• DESCRIPTION OF THE TASK
Word for word, reproduce every line of the data below.

• STORED DATA
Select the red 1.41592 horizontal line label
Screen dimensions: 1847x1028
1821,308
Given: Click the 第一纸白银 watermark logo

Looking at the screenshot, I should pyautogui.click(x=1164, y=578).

• RESPONSE BELOW
Select the red 1.41592 horizontal line label
Screen dimensions: 1847x1028
1821,308
Given: Click the 第一纸白银 watermark logo

Looking at the screenshot, I should pyautogui.click(x=1164, y=578).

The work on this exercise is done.